▶ **Task material**:
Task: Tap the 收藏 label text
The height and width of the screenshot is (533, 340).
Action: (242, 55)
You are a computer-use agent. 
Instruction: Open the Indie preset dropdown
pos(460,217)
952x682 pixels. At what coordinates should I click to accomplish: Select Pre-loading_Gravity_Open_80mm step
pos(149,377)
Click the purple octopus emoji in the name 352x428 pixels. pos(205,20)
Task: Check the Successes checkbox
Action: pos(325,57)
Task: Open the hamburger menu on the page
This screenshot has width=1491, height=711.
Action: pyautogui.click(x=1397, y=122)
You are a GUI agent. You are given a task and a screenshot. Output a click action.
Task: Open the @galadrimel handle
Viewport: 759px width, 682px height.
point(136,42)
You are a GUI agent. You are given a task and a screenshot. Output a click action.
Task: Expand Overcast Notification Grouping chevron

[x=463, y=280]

▶ **Work order**: Could you return the complete set of entries exactly?

▶ **Result**:
Task: Tap the 收藏 label text
The height and width of the screenshot is (533, 340).
Action: (242, 55)
You are a computer-use agent. 
Instruction: Open the Indie preset dropdown
pos(460,217)
952x682 pixels. At what coordinates should I click to accomplish: Select Pre-loading_Gravity_Open_80mm step
pos(149,377)
Click the purple octopus emoji in the name 352x428 pixels. pos(205,20)
Task: Check the Successes checkbox
Action: pos(325,57)
Task: Open the hamburger menu on the page
This screenshot has width=1491, height=711.
Action: pyautogui.click(x=1397, y=122)
You are a GUI agent. You are given a task and a screenshot. Output a click action.
Task: Open the @galadrimel handle
Viewport: 759px width, 682px height.
point(136,42)
You are a GUI agent. You are given a task and a screenshot. Output a click action.
Task: Expand Overcast Notification Grouping chevron

[x=463, y=280]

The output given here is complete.